··· PROVIDED ENTRIES ···
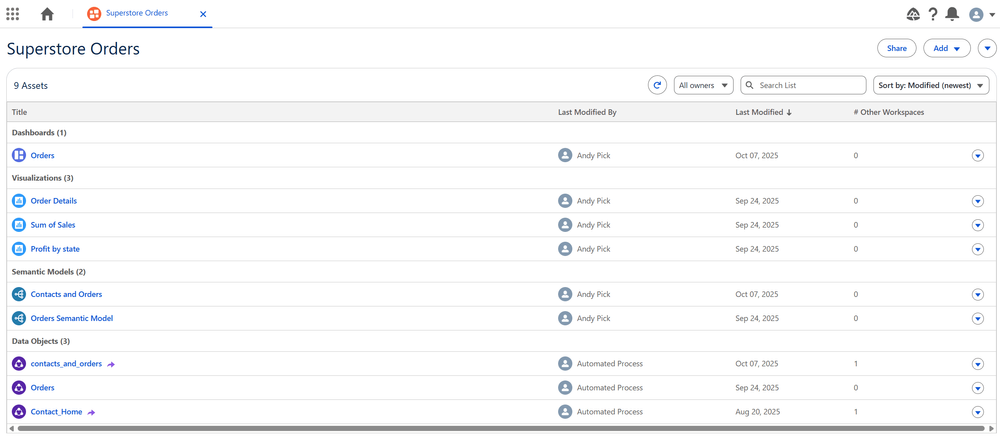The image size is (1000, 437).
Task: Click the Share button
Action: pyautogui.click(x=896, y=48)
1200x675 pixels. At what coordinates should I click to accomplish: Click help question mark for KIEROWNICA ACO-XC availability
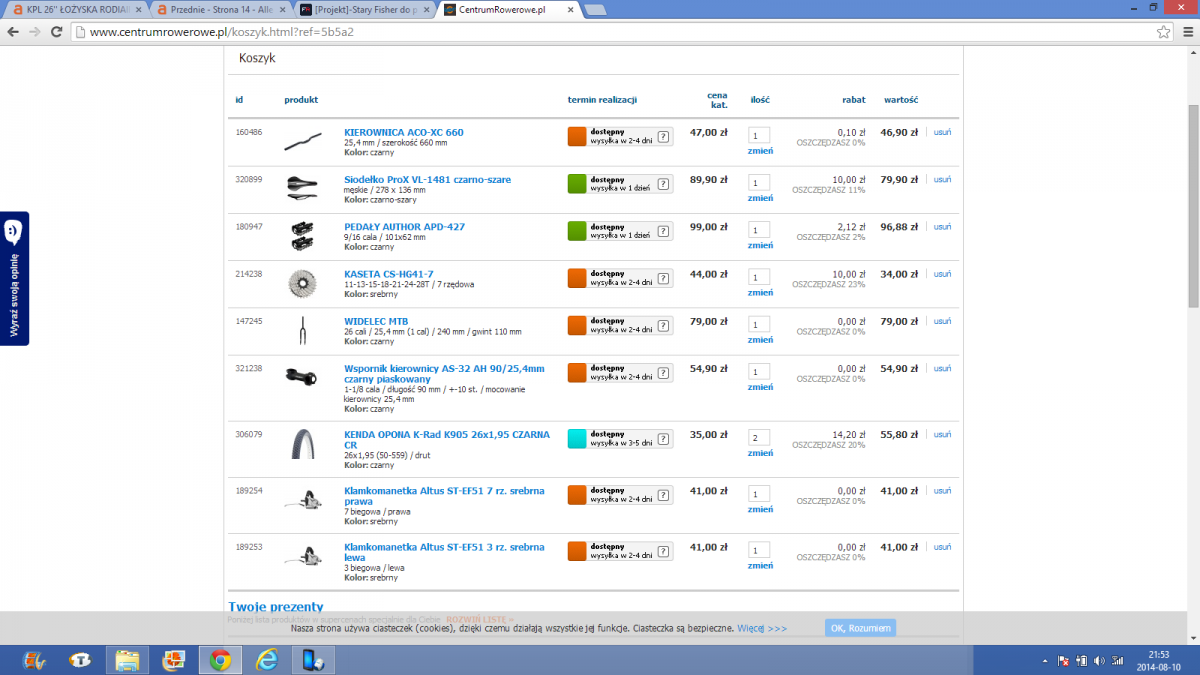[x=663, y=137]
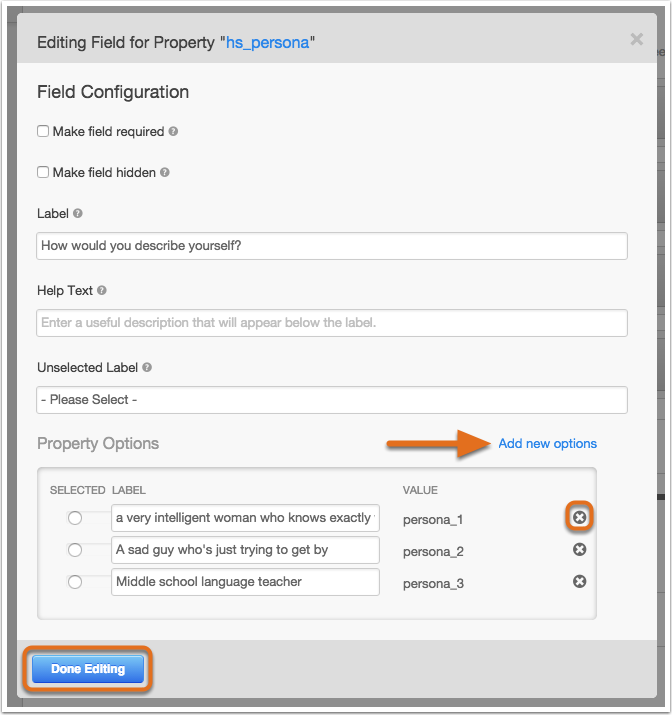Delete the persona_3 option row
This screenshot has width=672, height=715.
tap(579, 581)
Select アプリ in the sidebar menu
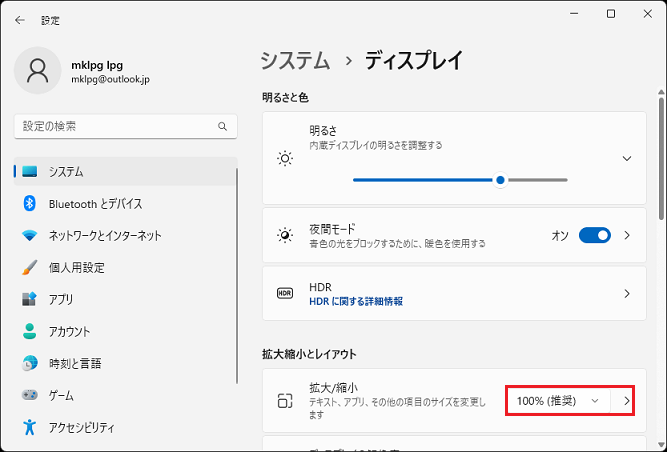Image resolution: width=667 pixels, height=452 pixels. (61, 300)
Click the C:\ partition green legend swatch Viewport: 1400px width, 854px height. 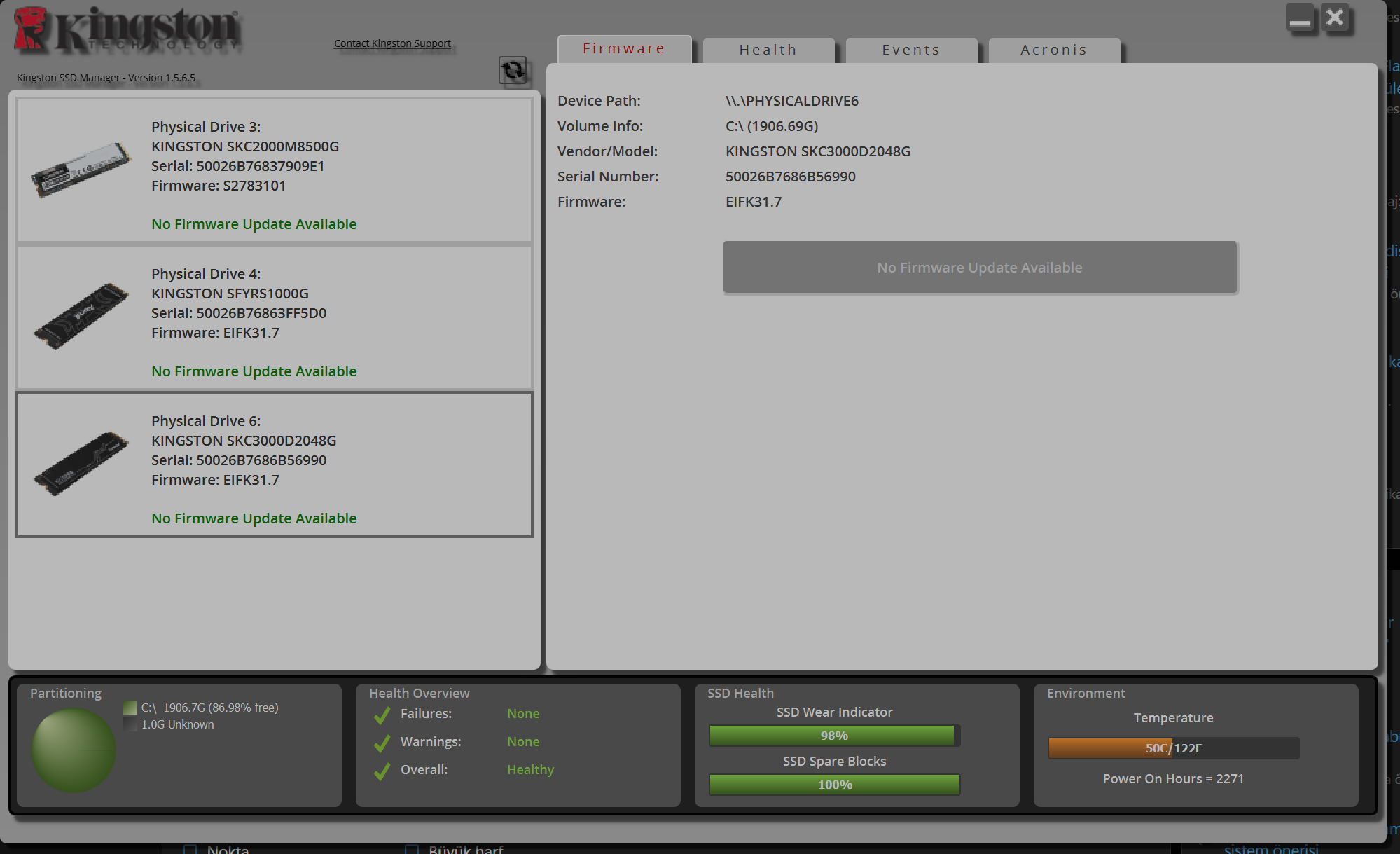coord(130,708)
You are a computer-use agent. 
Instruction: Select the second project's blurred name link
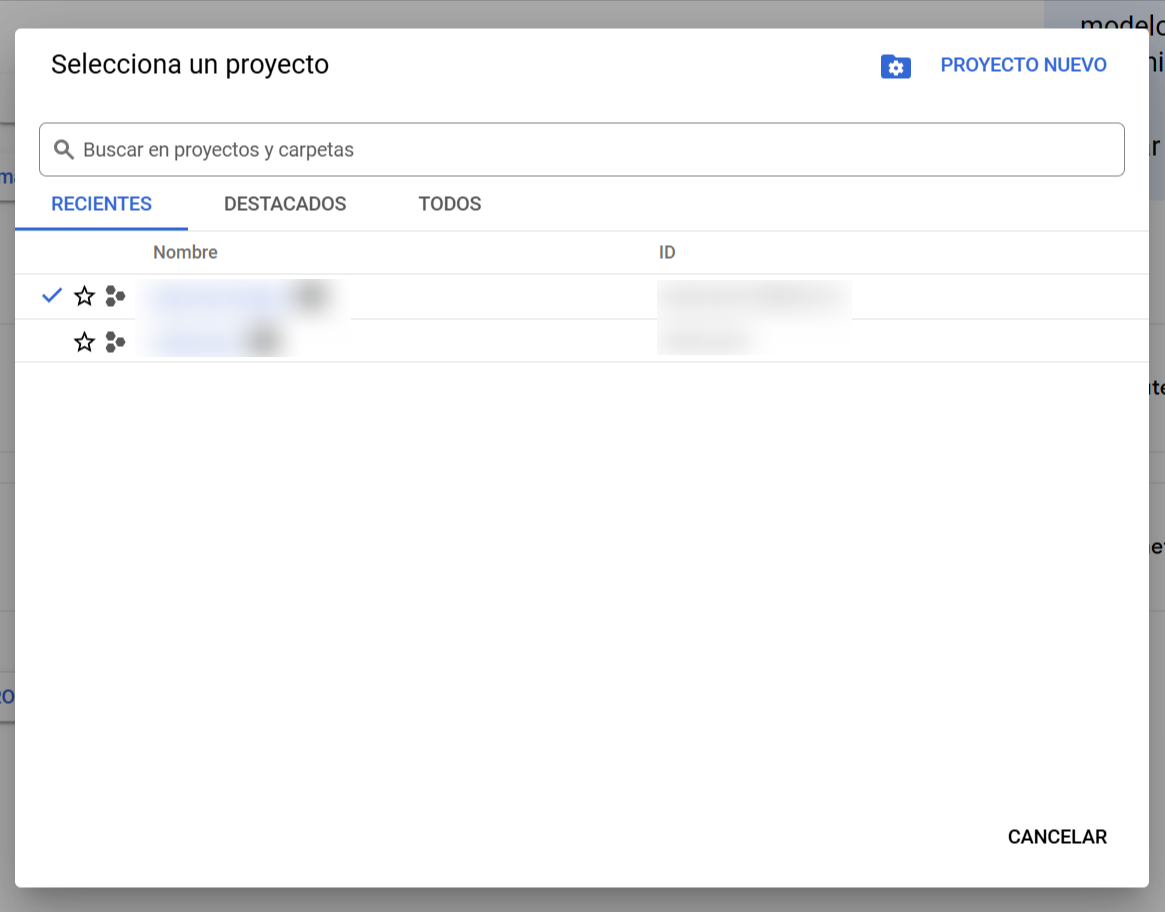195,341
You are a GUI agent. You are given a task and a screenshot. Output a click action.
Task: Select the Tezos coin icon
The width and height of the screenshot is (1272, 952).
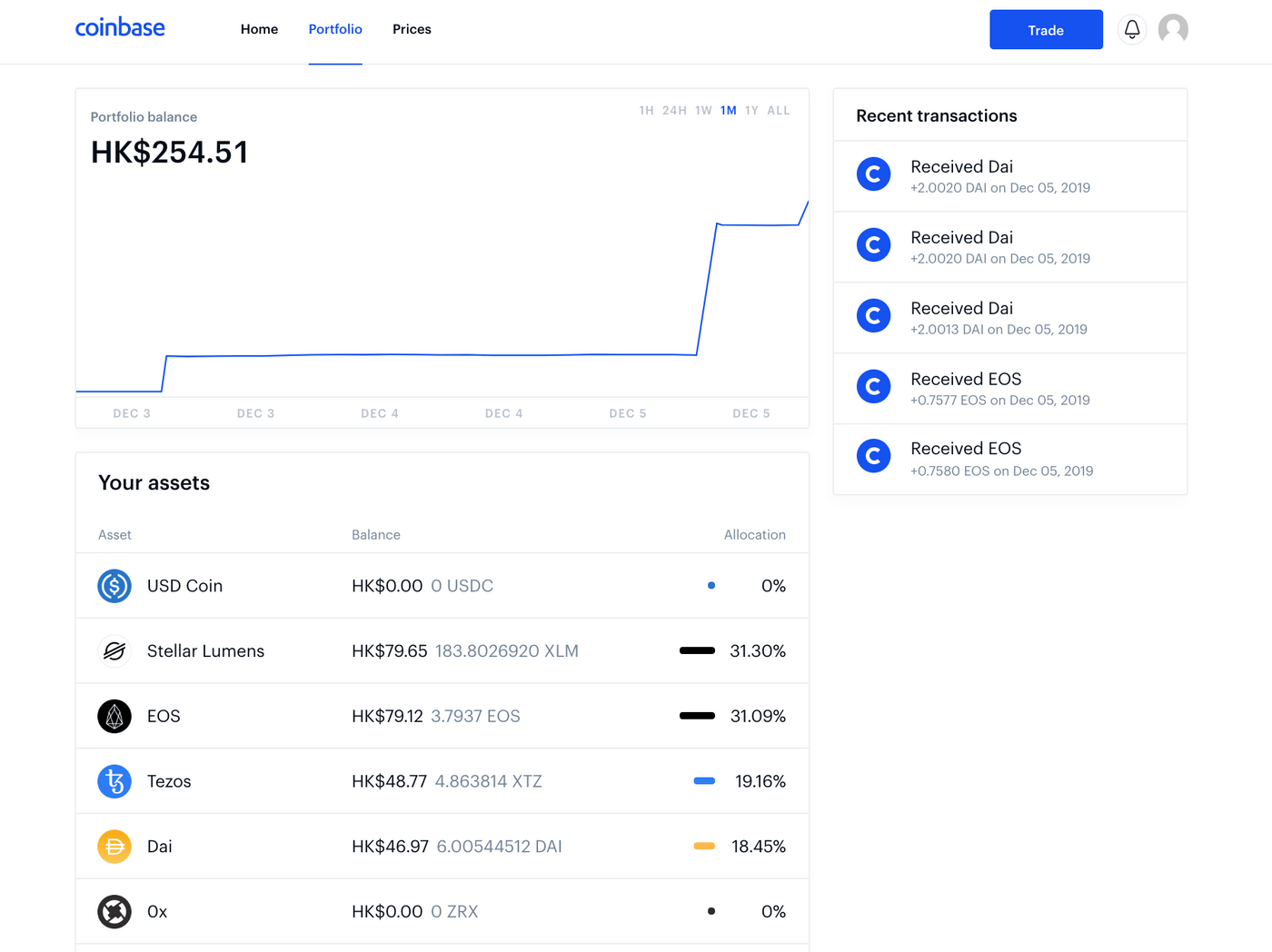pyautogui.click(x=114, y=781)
···
DIRECTIONS FOR THIS TASK: Copy the stretch of data that opens with the line containing "You are a GUI" and runs to the end of the data, both ends included. Leave the pictures out of your copy.

EXPECTED ANSWER:
You are a GUI agent. You are given a task and a screenshot. Output a click action.
Task: Select the Tezos coin icon
The width and height of the screenshot is (1272, 952).
pyautogui.click(x=114, y=781)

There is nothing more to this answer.